Now that I have your attention, recall which was the first helicopter you saw. It was probably a dragonfly, and not the Republic day choppers that fly past once a year. Drowsy post monsoon afternoons, suffused with warmth and moisture, were full of dragonflies darting in the grasses of the garden.
And on certain months of the year, the air would be full of dragonflies in the morning, all part of a secret dance, whose music we could not hear.
Those months are now here — the air is full of dragonflies. Scientists have recently learnt that dragonflies migrate huge distances – even over the oceans. And they carry an entire ecosystem on their diaphanous wings. Birds chase dragonflies over the seas. The amazing Amur Falcon, that comes to India at the end of October each year from Siberia, migrates over the Indian ocean towards Africa. Over the huge expanse of ocean water, where food would be scarce for a tired bird migrating thousands of kilometres, it is expected that the falcons eat dragonflies.
That dragonfly that lives near you thus eats disease-carriers and provides food for birds, doing more in its lifetime than we would ever give it credit for.

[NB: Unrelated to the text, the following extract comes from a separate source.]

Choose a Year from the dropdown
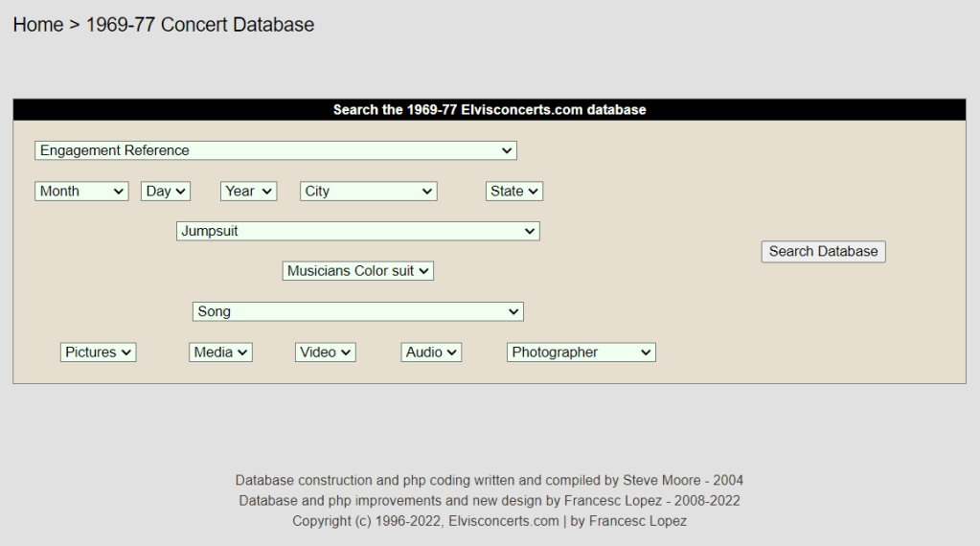 point(248,192)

Perhaps your childhood interest in animals may actually have started with insects. Insects are all around us, and most children have caught butterflies and dragonflies, ripping apart their wings in curiosity, memorizing the colours of their slender bodies, and marveling at their large eyes and fragile feet. What started as a childish curiosity does not need to end in adulthood.
The dragonfly is a marvel of evolution. It gets by with very little resources or credit.
Looking at dragonflies at this time of the year is an awakening towards the way the world actually works. You may spend most of your time in a sheltered house, but our life is more than the sum total of our walls. Beyond the walls, the dragonfly is lessening the number of mosquitoes in your vicinity. Earthworms are turning the soil to make an embrace for the crops you eat. A bird is dropping a seed, which will become a tree your kin will look at one day.
But there is so much more, too. The design of the dragonfly may well have inspired helicopter design. For the average onlooker, dragonflies carry wonder on their wings. Their filigreed wings look like an intricate map. The compound eyes, so oversized for their body (and yet so tiny in the scheme of things), catch everything and help them over the largest water bodies on earth.
The dragonfly is a marvel of evolution. It gets by with very little resources or credit. The closer you find yourself to a creature like this, the more you would have understood your place in the world.